Mittlerweile war sie in etwa fünfzig Fernsehproduktionen und Filmen mit dabei, unter anderem im «Weissen Band» von Michael Haneke. 2014 wurde sie beim Schweizer Filmpreis als beste Darstellerin ausgezeichnet. 2016 war sie Ehrengast der Solothurner Filmtage. Ein Jahr später erhielt sie den Hans-Reinhart-Ring. Ein Star ist sie trotz Erfolgen und breiter Anerkennung nicht geworden. In Deutschland nicht, und auch nicht in ihrer ursprünglichen Heimat, wo Ex-Missen in die Schlagzeilen kommen, wenn sie in Hollywood für eine kleine Rolle vorsprechen dürfen. «Ein stiller Star» hat das Berliner Stadtmagazin «Zitty» einmal getitelt. Aber ein stiller Star ist keiner. Es kümmert sie nicht. Ein vorläufig letztes Mal sehe ich Ursina Lardi am Set für den Spielfilm «Das Mädchen und die Spinne». Es geht um ein Mädchen, das von zuhause in die erste eigene Wohnung zieht. In Bern, in der Halle, in der früher das Gurtenbier gebraut wurde, haben die Bühnenbildner eine kleine Wohnung gebaut. Beim Zügeln entdeckt Lardi, die Mutter des Mädchens, die blaue Perücke, die sie sich vor Jahren aus ihrem eigenen Haar machen liess, und sagt: «Immer, wenn ich einen Traum hatte, bin ich aufgestanden und habe sie angeschaut. Wie sie da lag … still … wie ein kleines schlafendes Tier.» «Und jetzt träumst du nicht mehr?», fragt ihre Tochter. «Nein, jetzt träume ich nicht mehr.» So steht es im Drehbuch. Doch da steht nichts darüber, wie sie das sagen soll. Ist sie erleichtert, dass die schwierige Zeit von damals endgültig vorbei ist? Oder ist sie enttäuscht, weil keine Träume mehr da sind? Lardi bespricht es mit Ramon Zürcher, einem sehr leisen und sehr präzisen Regisseur. Er hat die Angewohnheit, in Möglichkeiten zu denken, auszuprobieren, zu schauen, was sich verfestigt.
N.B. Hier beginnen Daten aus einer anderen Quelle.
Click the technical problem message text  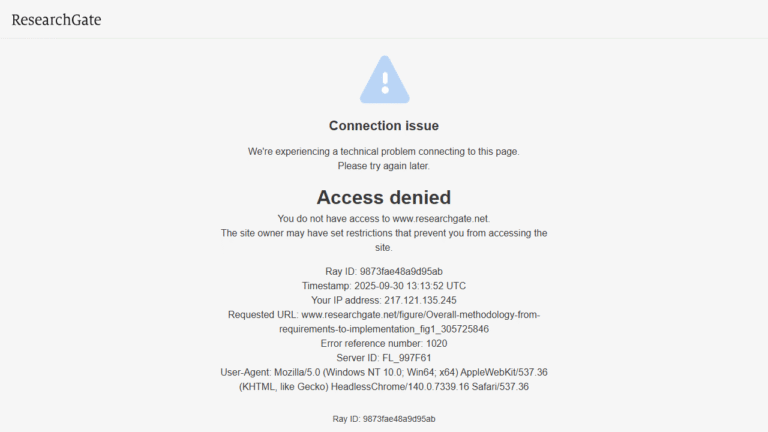[384, 152]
Ursina Lardi hört ihm zu, aufmerksam, so, als sei es das allererste Mal, dass sie bei einem Film mitarbeitet. Als sei sie eine Novizin, die auf keinen Fall etwas verpassen oder vergeigen will. «Ich mach mal beides», sagt sie. «Schauspielprobe», ruft die Produktionsleiterin. Lardi geht zuerst vom Unbeschwerten ins Melancholische, und dann, nur einen Atemzug später, so, als habe jemand einen Schalter umgelegt, vom Melancholischen ins Erleichterte. Es ist ein kleines Schaustück darüber, was möglich ist, wenn jemand die Kunst beherrscht.
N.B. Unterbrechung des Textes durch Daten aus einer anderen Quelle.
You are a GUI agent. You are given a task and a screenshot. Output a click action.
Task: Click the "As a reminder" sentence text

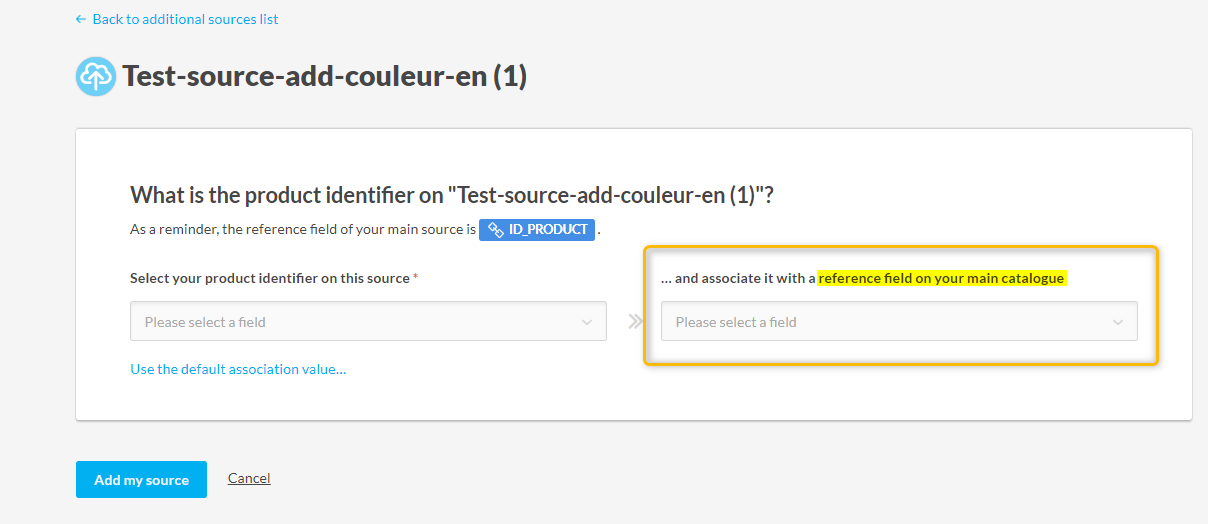pos(303,230)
Hat Ursina Lardi den Anspruch, mit Film und Theater die Welt zu verändern? «Ich arbeite an den Inhalten, die mich interessieren», sagt sie. Mal seien die politisch, mal nicht. Aber: «Die eine oder andere Frage, die mich beschäftigt, wird auch die Zuschauer beschäftigen, wenn der Abend gut ist. Das ist doch schon recht viel, denke ich.»